How Carbs and Sugar Are Connected to Insulin
Diabetes is one of the biggest threats to modern human health. With high sugar intake, low amounts of exercise, and too many calories overall (which unfortunately describes most of America these days), the body is forced to produce more and more insulin, a hormone that’s essential for preventing a dangerous buildup of sugar in your bloodstream but that, at high levels, can cause problems.
High insulin levels cause you to store fat and crave more food. This cycle continues over the years, and as you gain weight, your body becomes less and less sensitive to insulin, and it craves more and more sugar. The end result is obesity and insulin resistance, which lead to diabetes.
The most important source of fuel for your body is glucose, which enters the bloodstream after you eat. Glucose then travels throughout your bloodstream and is used by every cell in your body for energy.

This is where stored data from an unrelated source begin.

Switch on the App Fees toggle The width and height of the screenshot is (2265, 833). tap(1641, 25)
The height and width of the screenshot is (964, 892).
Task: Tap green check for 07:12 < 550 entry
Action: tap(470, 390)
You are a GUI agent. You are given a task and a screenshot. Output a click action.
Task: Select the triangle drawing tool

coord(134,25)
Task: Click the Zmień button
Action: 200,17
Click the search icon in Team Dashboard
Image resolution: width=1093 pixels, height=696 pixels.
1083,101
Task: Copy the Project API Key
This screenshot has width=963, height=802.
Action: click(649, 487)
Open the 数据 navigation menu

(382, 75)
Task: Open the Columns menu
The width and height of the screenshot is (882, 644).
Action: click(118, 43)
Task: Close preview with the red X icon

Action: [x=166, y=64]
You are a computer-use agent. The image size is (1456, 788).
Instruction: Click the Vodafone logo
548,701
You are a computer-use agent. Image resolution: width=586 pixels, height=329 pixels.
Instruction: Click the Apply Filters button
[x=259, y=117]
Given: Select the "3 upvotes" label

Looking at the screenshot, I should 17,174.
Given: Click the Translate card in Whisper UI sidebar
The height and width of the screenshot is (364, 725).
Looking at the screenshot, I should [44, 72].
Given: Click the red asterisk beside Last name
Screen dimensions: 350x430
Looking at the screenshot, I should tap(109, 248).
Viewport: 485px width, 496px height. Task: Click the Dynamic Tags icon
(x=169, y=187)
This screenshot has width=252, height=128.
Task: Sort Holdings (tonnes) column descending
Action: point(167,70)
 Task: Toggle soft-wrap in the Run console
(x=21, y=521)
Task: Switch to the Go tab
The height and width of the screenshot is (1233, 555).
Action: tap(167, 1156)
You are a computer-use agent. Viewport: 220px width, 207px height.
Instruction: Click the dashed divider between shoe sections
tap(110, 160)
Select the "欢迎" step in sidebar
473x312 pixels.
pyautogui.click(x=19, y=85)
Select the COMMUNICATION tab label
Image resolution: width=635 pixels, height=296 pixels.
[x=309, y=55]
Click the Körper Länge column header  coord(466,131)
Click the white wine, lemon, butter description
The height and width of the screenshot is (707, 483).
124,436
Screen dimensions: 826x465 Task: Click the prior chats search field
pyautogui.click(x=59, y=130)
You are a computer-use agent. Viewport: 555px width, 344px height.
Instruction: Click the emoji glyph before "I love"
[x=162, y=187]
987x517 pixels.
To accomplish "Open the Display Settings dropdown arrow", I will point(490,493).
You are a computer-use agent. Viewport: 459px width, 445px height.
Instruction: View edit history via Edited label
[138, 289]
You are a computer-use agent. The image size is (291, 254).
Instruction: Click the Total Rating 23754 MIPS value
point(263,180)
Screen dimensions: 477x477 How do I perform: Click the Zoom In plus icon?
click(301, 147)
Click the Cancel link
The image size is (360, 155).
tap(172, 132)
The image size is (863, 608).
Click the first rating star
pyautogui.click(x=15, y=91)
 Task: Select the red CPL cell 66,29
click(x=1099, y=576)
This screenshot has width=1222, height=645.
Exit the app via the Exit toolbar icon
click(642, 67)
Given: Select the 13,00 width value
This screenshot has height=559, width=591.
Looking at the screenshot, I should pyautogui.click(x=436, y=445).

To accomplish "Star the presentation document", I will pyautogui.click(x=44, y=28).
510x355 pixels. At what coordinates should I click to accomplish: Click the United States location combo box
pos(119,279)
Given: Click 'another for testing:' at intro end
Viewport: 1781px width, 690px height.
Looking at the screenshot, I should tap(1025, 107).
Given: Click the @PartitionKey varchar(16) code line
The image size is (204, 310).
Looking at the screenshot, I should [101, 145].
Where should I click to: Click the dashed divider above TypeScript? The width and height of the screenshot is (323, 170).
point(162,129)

The pancreas, an organ located behind your stomach, is in charge of releasing hormones that make your body either store or release calories. One of those hormones is insulin.
Insulin “unlocks” your cells to allow the sugar circulating in the blood to enter the cells, where it can be turned into energy. After you eat a meal, your pancreas senses a rise in your blood sugar level and releases the insulin needed to move sugar from your blood into your cells.
When you eat too many carbohydrates (especially sugars and low-fiber carbs), your pancreas is forced to secrete a lot of insulin to manage all that sugar.
Insulin generally does an adequate job of shuttling all that sugar to the right places (including turning all the extra sugar into fat), but regularly having high insulin levels causes several serious problems:
High insulin levels decrease your ability to burn body fat for fuel.
Over time your body becomes less sensitive to all the extra insulin, and it requires more and more of it to control blood sugar levels. This is called insulin resistance, and it inevitably leads to type 2 diabetes.
High insulin levels lower blood sugar levels — that’s insulin’s job, after all. Too much insulin lowers blood sugar levels too far. Sugar crash! This causes more cravings.
High insulin levels make you sleepy and sluggish.